Aralık 2019’dan beri dünyayı
etkisi altına alan korona belası ile dünya çapında yaşanan kısıtlamalar,
kapanmalar ve üretimin sekteye uğraması ile küresel çapta ekonomik kriz
yaşandı. Yaşanan kuraklık, afetler ve son olarak ta Rusya-Ukrayna savaşı ile de
dünya genelinde ve ülkemizde gıda krizi, enflasyon, yüksek fiyat artışları ve
ekonomik kaos meydana geldi.
Hükümet bu konuda sürekli
olarak durumun düzeleceğini söylese de yapılan zamlar ve ekonomik sorunlar
azalma yerine artmaya devam ediyor. Zam yapmak için pusuda bekleyen özel sektör
ve kamu kurumları bazen petrol fiyatlarını, bazen altın ve doların yükselişini,
bazen de savaş nedeniyle gıda arzında yaşanan sıkıntıyı bahane ederek
fırsatçılık yapmaktan geri kalmıyorlar.
Bu konuda hükümetin özel
sektöre söz geçirememesi bir yana, kurumlar eliyle sürekli yeni zamlar yapıyor.
Hükümet kendi kurumlarına söz geçiremiyorken özel sektöre nasıl söz geçirecek?

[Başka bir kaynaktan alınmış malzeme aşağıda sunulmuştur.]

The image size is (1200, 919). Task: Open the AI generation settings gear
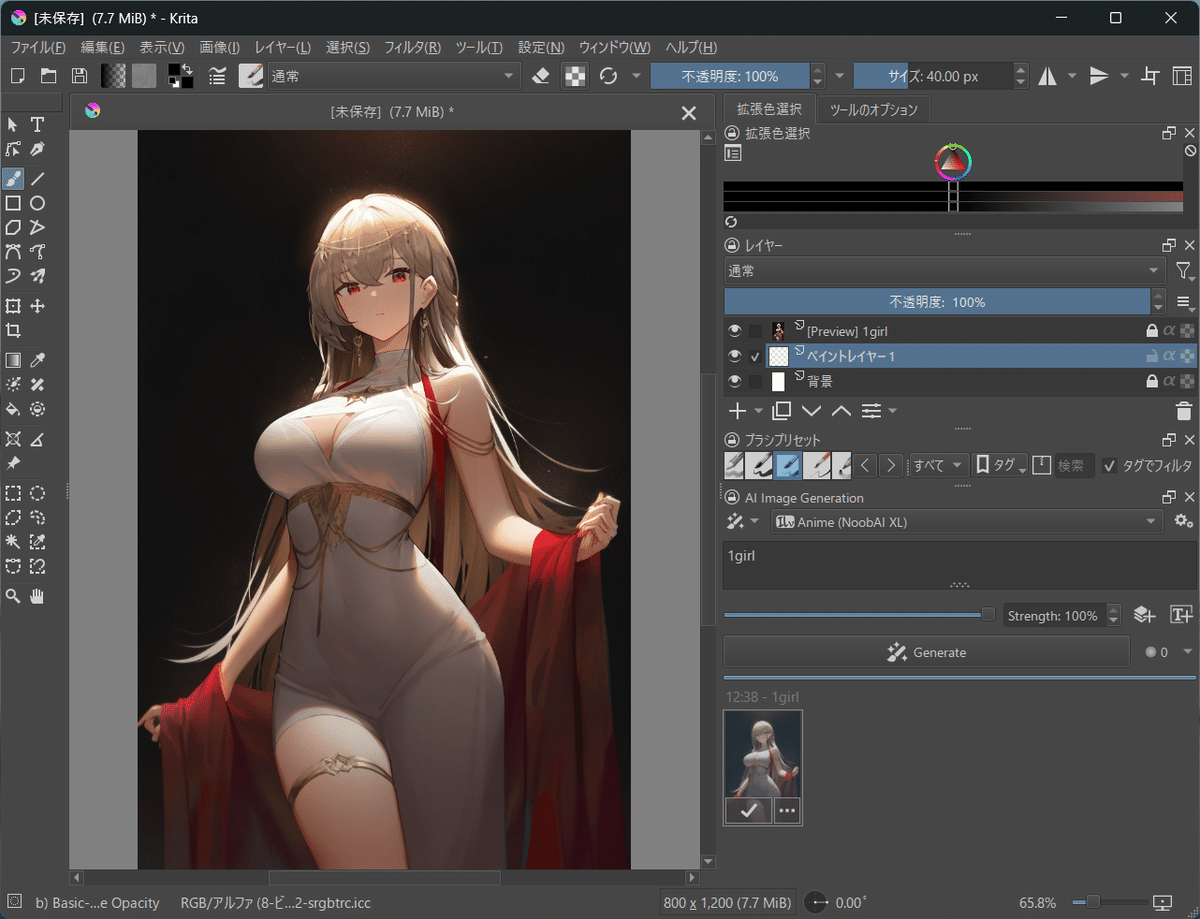coord(1184,520)
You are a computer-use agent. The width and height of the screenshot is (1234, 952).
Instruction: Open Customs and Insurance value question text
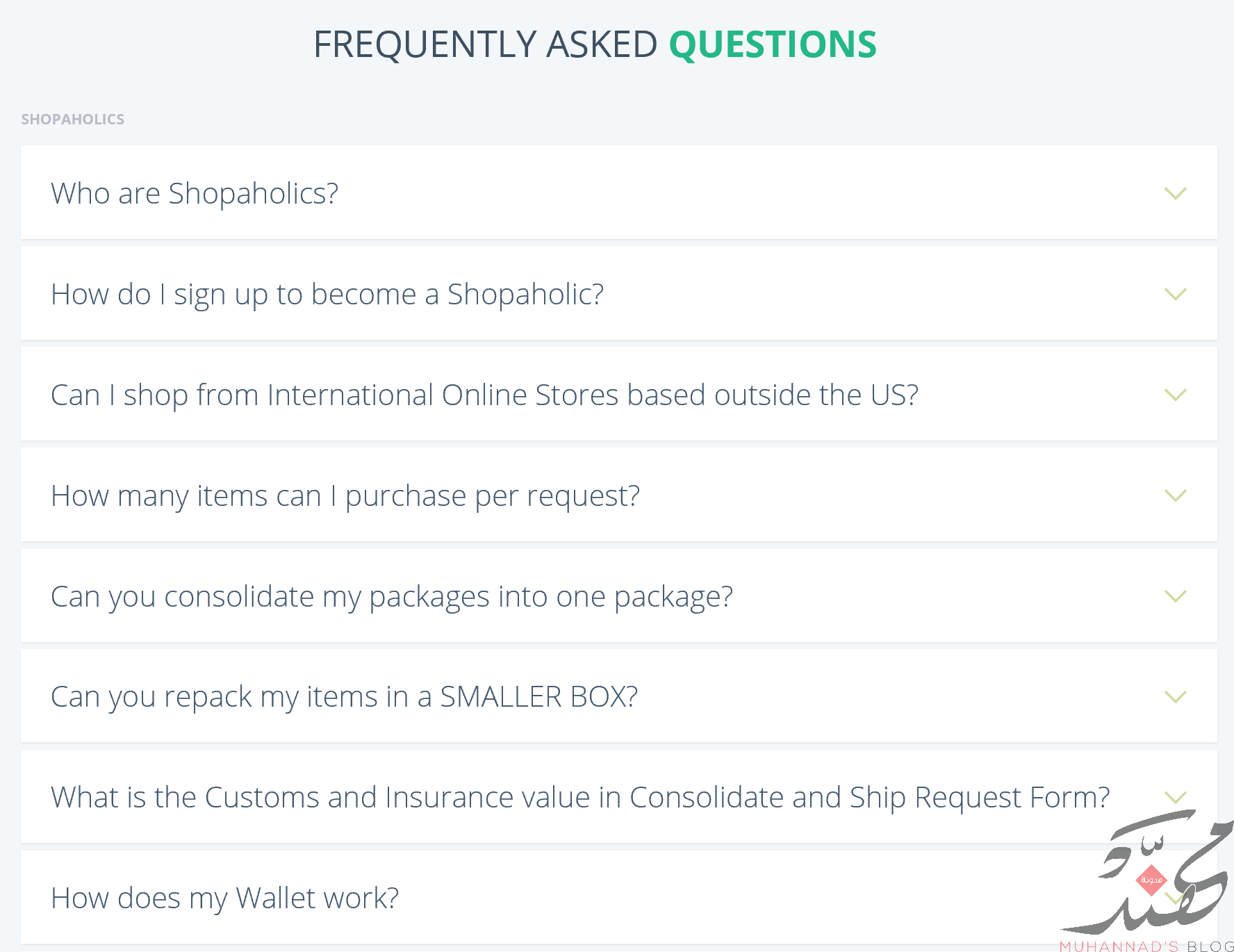click(580, 798)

Stokçuluk, karaborsacılık,
fırsatçılık ve pahalılık sorunu neden çözülemiyor? Bu sorunu hükümet
çözmeyecekse kim çözecek? Dünya siyonizmi ve küresel emperyalizme “One
minute” çeken Cumhurbaşkanı Erdoğan, bu fırsatçı ve komplocu kesimlere
neden “One minute” çekmiyor? Neden bir çözüm getirilmiyor?

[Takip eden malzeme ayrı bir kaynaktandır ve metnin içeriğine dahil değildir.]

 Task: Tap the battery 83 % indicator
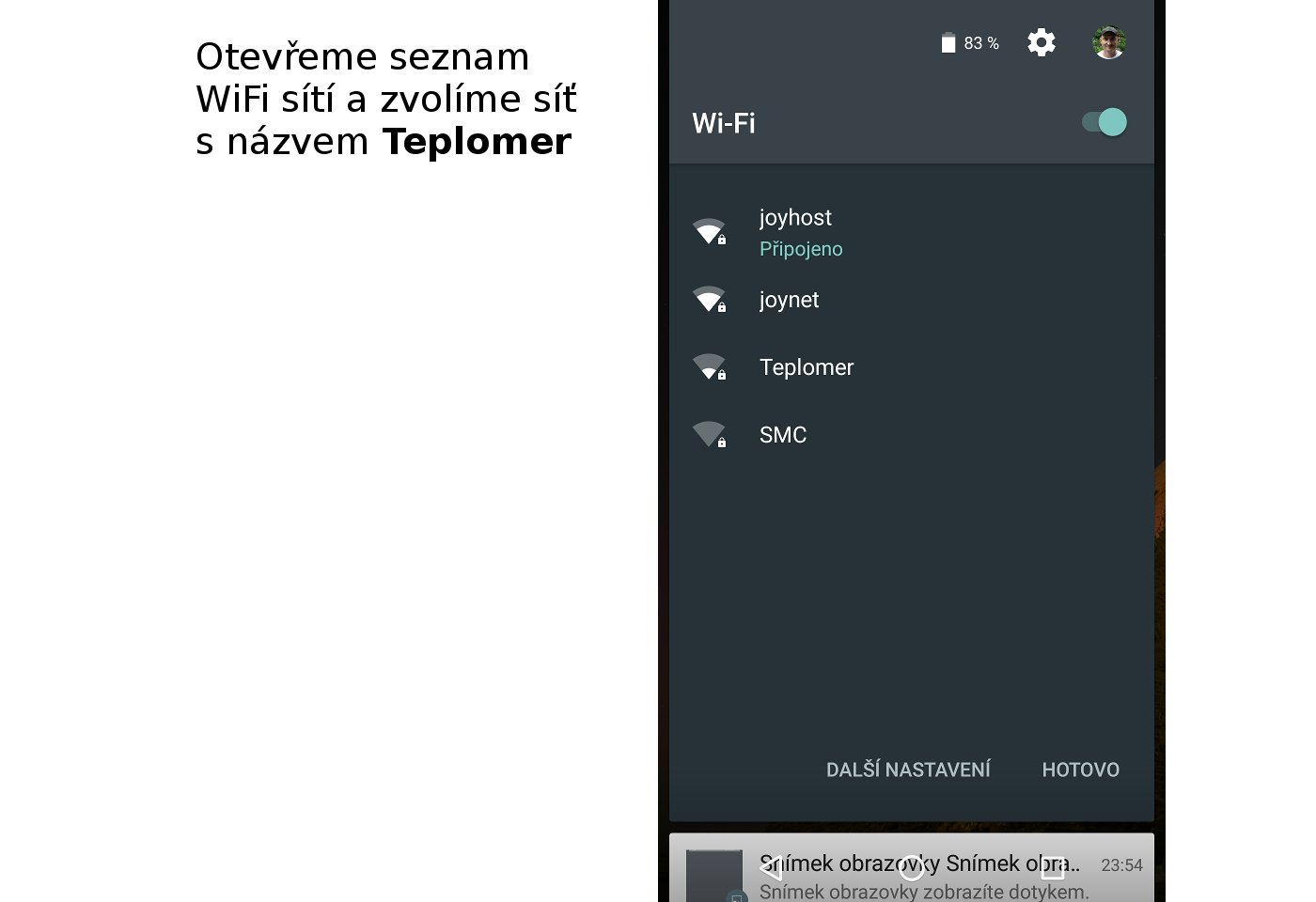click(x=970, y=43)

Daha önce de yazdığım gibi:
Sorun sadece hükümet mi? Meclisteki muhalefet ve ittifak ortakları ne yapıyor?
Bir çözümleri var mı? “Erdoğan gitsin her şey düzelecek” tekerlemesinden
başka bir şey sundukları yok. Ülkemizde sadece iktidar değil, aynı zamanda
muhalefet sorunu da var.
Asıl sorun; hükümetin
beceriksizliği veya krizi yönetememesi değil. Asıl sorun “Kapitalist Ekonomik
Sistem”dir. Dünyanın başına bela olan bu sistemden ve düzenden beslenen iktidar
ve muhalefet partileri sorunun kaynağı olan bu sistemi ve onun ürünü olan ve
tabu haline getirilen “Serbest Piyasa Ekonomisi”ni hiç gündeme almıyorlar.

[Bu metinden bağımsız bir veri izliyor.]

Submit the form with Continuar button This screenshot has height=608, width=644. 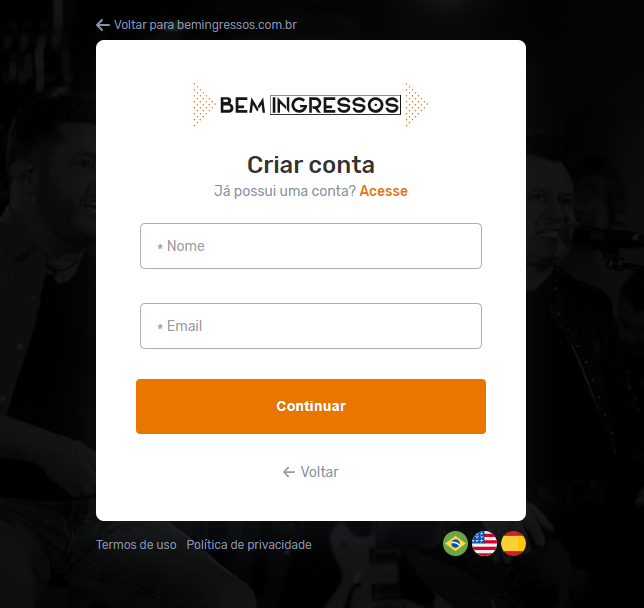[x=311, y=406]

Dünyaya egemen olan güçler, bu sistemi insanlığa kurtarıcı olarak tanıtarak
sömürüyor ve böylece kendilerine bağımlı olmalarını sağlıyorlar.
Sorunun asıl kaynağının
“Kapitalist Ekonomik Sistem” olduğunu sadece HÜDA PAR Genel Başkanı Sayın
Zekeriya Yapıcıoğlu gündeme getirdi. Sayın Yapıcıoğlu, farklı zamanlarda basına
yaptığı açıklamalarda: “…Tüm bu tartışmalar ve yaşanan krizler ‘Serbest
Piyasa Ekonomisi’ içerisinde gerçekleşiyor. Bilmek gerekir ki kriz üretmek
kapitalizmin tabiatında vardır ve esasında kapitalist ekonomi sistemi krizlerin
nedenidir. Bu sistemin tabii ve belki istenen sonucu olan ekonomik krizler
büyük sermaye sahiplerince fırsata dönüştürülmekte, bir avuç azınlığın elinde
toplanan servet, baskı, şantaj ve manipülasyon aracına dönüşmektedir… Mevcut
ekonomik sistemin dayandığı vahşi ilkeler tartışılmadan sadece belli
aralıklarla nükseden sonuçları tartışmanın çare olmadığı artık görülmelidir…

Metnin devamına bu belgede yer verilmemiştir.